Igor Rodrigues - As políticas públicas precisam ter ousadia, é preciso sair do lugar comum, porque temos demonstrado que ele não funciona. As políticas públicas históricas, que já têm um passado de amplo fracasso, são engodo para fazer de conta que algo realmente funciona. As políticas são impositivas, não partem da realidade; se não temos dados para falar de uma população, como vamos criar uma política pública? É preciso primeiro qualificar, quantificar, mapear, dizer qual é a voz das ruas, quais são as dificuldades, os dramas, o que vivenciam etc. E, a partir desse mapeamento, será possível criar uma política adequada aos anseios vivenciados e às reivindicações históricas dos movimentos sociais dessas populações – existem movimentos sociais nessas populações! É preciso muita ousadia e política pública de coragem. É preciso superar os meros modelos prontos, importados de outros países e de outras cidades. Temos condições de criar um tipo de pacto social para realmente minimizar e diminuir os efeitos da população em situação de rua, melhorar a qualidade de vida, fazer com que as instituições funcionem. A sociedade de modo geral não passa só pelas políticas públicas, pelo Estado; é preciso que a sociedade se mobilize em torno de um ideal que queremos.
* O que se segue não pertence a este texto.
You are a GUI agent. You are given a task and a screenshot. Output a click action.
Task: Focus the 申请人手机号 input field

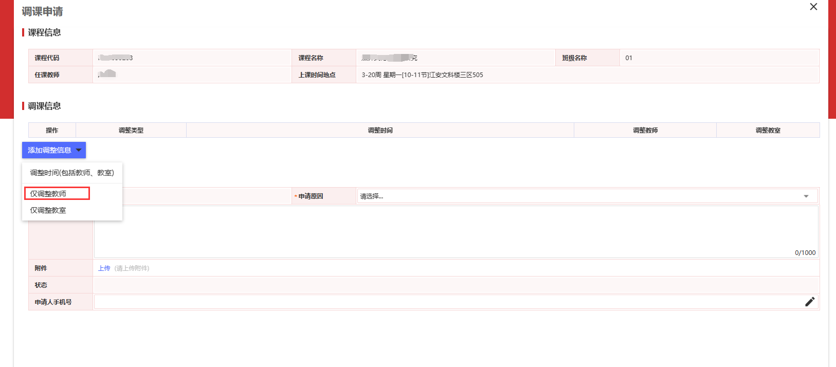coord(447,302)
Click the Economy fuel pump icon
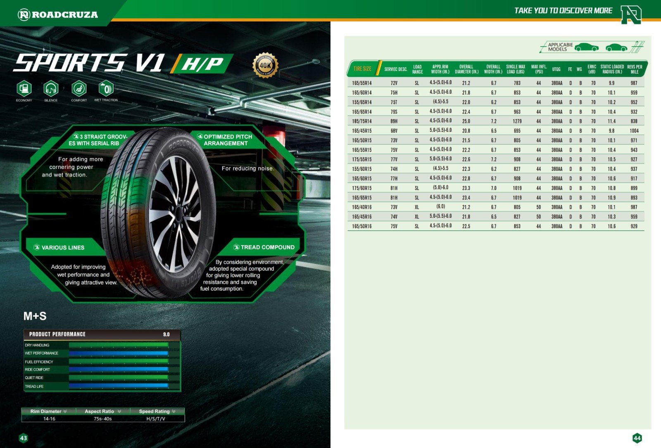This screenshot has width=661, height=448. [24, 88]
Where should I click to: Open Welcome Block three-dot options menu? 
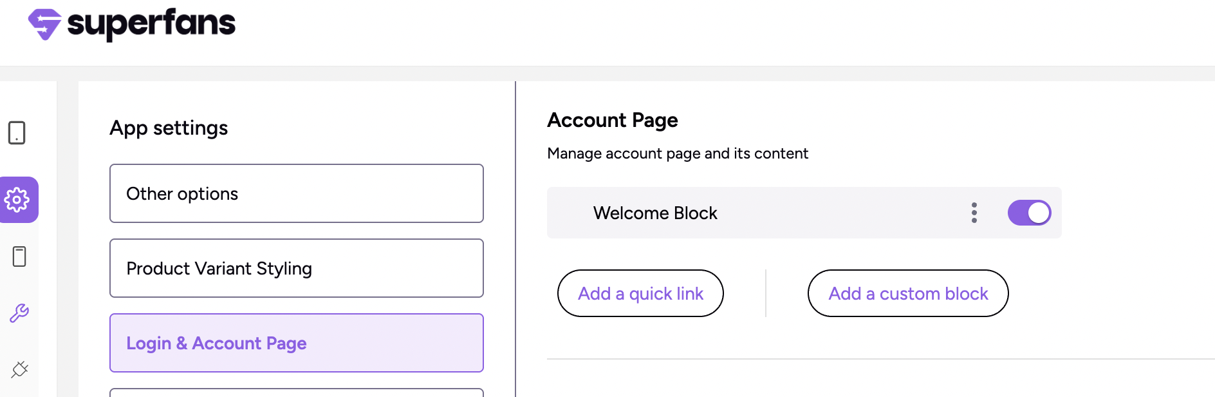(974, 213)
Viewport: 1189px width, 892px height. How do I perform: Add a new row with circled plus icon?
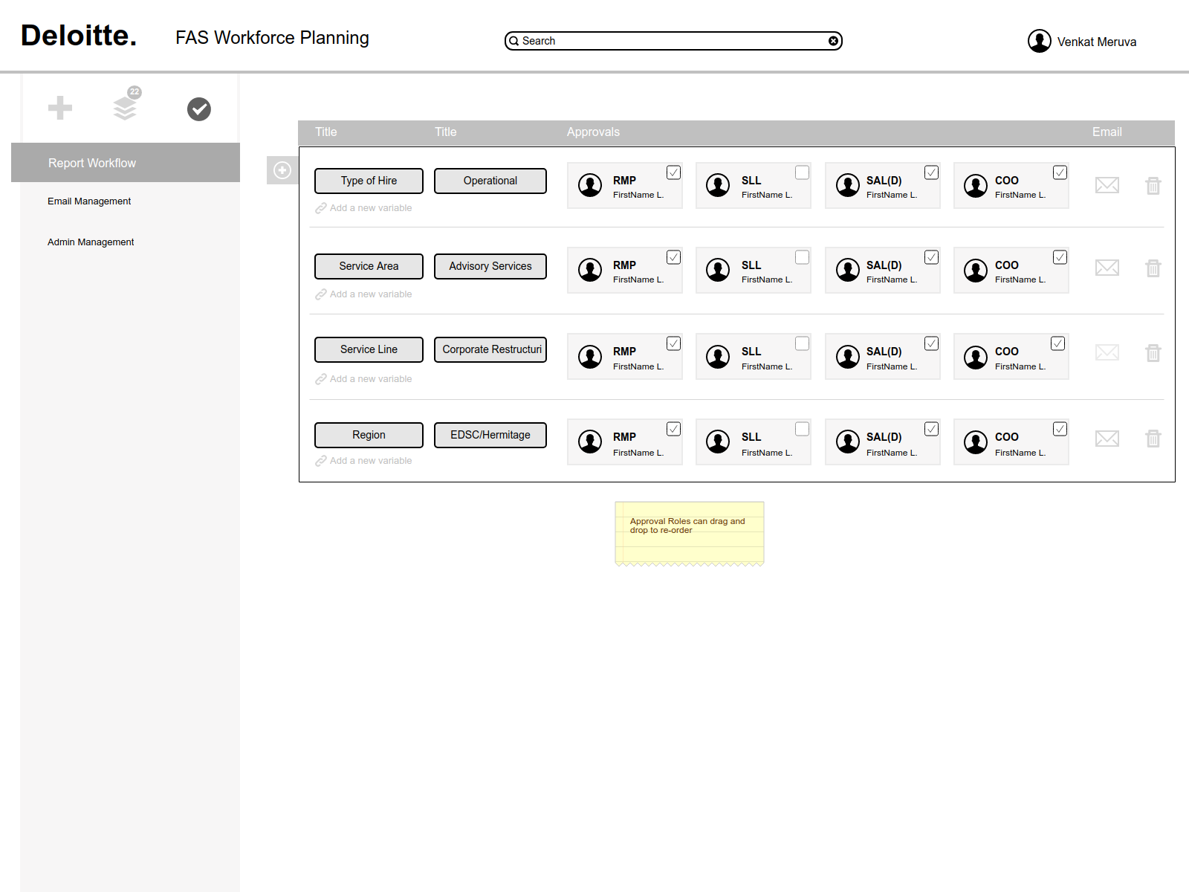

Pós-pandemia, acredito que as políticas públicas vão ser repensadas, porque, de uma certa forma, a pandemia coloca em xeque as contradições que existem. Coloca em xeque a contradição que vai desde o hábito mais elementar, mais simples e básico, como escovar os dentes e lavar as mãos no cotidiano das ruas, e até mesmo a questão do acesso a benefícios, do cuidado à saúde, da dificuldade no tratamento de doenças crônicas. Por todas essas questões, a pandemia coloca em xeque e expõe as feridas de uma população ignorada, que agora está sendo vista pela maioria das pessoas em função da grande mobilização social que estamos vivendo. Pós-pandemia, as feridas vão continuar expostas até que o problema seja resolvido. De todo modo, as instituições se mobilizaram, muitas visualizaram as dificuldades e essa inflexão, e isso, de certa forma, é positivo.